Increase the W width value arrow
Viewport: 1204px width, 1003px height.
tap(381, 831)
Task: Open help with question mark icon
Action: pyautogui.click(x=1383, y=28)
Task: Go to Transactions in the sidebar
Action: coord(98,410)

----------------------------------------

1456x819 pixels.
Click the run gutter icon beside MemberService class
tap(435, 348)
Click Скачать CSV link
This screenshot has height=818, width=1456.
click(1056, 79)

----------------------------------------

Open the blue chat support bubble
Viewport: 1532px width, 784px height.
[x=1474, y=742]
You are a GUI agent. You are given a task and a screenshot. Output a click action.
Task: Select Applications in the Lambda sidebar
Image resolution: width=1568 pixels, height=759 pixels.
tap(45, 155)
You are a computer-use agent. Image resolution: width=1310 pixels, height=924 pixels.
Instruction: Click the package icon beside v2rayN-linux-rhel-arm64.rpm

----------------------------------------

▶ **REQUIRED WORK**:
Copy out each line of the data above, exactly, if it lies between the line holding "Open the blue chat support bubble" and the line holding "Instruction: Click the", inclusive; copy no other line.

▶ **RESULT FOR THIS TASK**:
Open the blue chat support bubble
Viewport: 1532px width, 784px height.
[x=1474, y=742]
You are a GUI agent. You are given a task and a screenshot. Output a click action.
Task: Select Applications in the Lambda sidebar
Image resolution: width=1568 pixels, height=759 pixels.
tap(45, 155)
You are a computer-use agent. Image resolution: width=1310 pixels, height=924 pixels.
Instruction: Click the package icon beside v2rayN-linux-rhel-arm64.rpm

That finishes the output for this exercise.